Will the One Ls survive? Will they excel? Will they make the Law Review, the outward and visible sign of success in this ultra-conservative microcosm? With remarkable insight into both his fellows and himself, Turow leads us through the ups and downs, the small triumphs and tragedies of the year, in an absorbing and throught-provoking narrative that teaches the reader not only about law school and the law but about the human beings who make them what they are.
In the new afterword for this edition of One L, the author looks back on law school from the perspective of ten years' work as a lawyer and offers some suggestions for reforming legal education.
Necessity to law students
This was an excellent account of a law students struggles even if it is difficult at times to relate to someone who attended HLS. I was disappointed in the end as it seemed to preach more than describe, but the author has reserved the right to do so.

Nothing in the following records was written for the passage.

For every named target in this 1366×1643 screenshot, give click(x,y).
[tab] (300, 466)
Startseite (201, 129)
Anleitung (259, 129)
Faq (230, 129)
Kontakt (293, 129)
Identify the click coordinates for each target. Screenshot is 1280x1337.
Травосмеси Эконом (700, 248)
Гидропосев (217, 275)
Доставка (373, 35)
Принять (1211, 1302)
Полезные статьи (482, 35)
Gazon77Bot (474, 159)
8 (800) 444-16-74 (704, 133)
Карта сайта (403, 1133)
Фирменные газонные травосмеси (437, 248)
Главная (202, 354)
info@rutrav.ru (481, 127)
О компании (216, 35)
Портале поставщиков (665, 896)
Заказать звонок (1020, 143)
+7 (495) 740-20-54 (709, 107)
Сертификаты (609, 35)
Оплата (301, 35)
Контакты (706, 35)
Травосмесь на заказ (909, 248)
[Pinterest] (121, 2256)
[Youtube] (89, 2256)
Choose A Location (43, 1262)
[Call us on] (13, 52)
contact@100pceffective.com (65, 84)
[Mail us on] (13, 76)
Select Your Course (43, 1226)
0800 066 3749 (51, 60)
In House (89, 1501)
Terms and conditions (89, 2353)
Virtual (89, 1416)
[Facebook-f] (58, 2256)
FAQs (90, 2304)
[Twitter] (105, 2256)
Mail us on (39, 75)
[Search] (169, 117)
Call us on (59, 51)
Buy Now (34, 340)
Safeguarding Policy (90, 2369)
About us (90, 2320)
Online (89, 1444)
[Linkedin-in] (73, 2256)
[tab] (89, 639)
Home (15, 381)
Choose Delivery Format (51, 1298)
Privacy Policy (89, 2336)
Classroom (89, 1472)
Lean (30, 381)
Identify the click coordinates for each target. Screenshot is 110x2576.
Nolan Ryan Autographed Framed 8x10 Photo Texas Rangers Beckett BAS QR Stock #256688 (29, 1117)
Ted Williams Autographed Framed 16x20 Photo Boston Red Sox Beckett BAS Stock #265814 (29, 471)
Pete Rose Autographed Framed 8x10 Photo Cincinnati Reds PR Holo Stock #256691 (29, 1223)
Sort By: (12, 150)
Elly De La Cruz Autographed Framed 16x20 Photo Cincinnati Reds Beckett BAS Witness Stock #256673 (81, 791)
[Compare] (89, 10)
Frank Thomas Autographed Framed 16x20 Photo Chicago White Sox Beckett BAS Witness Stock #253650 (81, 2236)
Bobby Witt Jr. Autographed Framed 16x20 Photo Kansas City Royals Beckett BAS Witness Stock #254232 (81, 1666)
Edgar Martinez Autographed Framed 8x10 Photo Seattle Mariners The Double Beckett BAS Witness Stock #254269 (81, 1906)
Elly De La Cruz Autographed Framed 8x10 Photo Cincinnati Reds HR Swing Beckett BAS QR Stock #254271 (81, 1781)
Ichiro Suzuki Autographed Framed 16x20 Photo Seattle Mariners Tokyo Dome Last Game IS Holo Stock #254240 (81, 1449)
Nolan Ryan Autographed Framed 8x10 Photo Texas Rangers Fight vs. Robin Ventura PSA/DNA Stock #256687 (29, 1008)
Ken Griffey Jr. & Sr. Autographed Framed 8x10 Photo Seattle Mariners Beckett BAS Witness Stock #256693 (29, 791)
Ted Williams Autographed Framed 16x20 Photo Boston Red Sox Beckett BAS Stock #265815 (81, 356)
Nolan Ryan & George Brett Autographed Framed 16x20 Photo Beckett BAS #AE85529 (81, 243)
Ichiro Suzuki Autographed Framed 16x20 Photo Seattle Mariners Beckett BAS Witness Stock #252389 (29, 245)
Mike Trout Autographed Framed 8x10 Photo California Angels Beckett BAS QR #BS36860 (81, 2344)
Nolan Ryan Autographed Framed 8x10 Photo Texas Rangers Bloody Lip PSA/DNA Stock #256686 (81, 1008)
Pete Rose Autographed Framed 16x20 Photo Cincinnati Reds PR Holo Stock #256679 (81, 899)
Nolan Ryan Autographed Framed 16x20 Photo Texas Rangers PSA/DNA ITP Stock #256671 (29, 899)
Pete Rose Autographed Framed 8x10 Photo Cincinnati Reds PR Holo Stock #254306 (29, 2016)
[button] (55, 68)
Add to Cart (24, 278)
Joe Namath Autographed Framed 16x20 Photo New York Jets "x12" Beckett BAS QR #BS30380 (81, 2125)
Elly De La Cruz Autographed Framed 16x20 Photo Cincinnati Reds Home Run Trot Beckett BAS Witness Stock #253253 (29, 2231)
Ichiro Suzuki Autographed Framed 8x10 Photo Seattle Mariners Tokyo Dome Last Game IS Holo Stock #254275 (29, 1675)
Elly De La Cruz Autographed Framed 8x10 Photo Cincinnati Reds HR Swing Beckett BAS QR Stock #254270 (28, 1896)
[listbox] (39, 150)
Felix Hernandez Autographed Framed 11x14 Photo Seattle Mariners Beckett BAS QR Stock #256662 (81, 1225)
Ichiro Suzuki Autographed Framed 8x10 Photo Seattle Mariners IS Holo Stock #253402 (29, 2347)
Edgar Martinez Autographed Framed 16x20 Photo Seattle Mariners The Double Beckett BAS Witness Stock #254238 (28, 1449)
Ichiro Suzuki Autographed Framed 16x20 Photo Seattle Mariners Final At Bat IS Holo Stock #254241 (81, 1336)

Still a necessary read for any future or current law student. I would recommend any young man or woman who so much as thinks they might attend law school read this book.
Good read but,
it seemed as if HLS is home to a bunch of cry babies .
A Must-Read for Would-Be Law Students
As a law student hopeful, I already feel indebted to Turow moments after finishing "One L". The book sheds light on what is an otherwise occult world, that of a Harvard law student. The book is an entertaining yet informative balance of autobiography, general information on law, and in the end, pedagogical analysis of law schooling. Written in 1977, the world Turow describes and the one we live in today differ almost in every facet. For example, Turow writes with incredulous fascination that big corporate law firms could bill their clients up to $200 per hour. I balked at the number, thinking it low, until I calculated for inflation and realized that the number would have been 898 in 2015 dollars. Artifacts of social changes such as this are prevalent throughout the book, but Turow argues that law education, predominantly, is immune to the same cultural shifts. Real estate law, he writes, requires an understanding of medieval legislature to be fully absorbed as a student. The methods of teaching the courses, the Socratic method, is a centuries old tradition.
While the prudent applicant will seek further reading for more current accounts of law school, I doubt they will find one more honest, transparent and power as Turow's.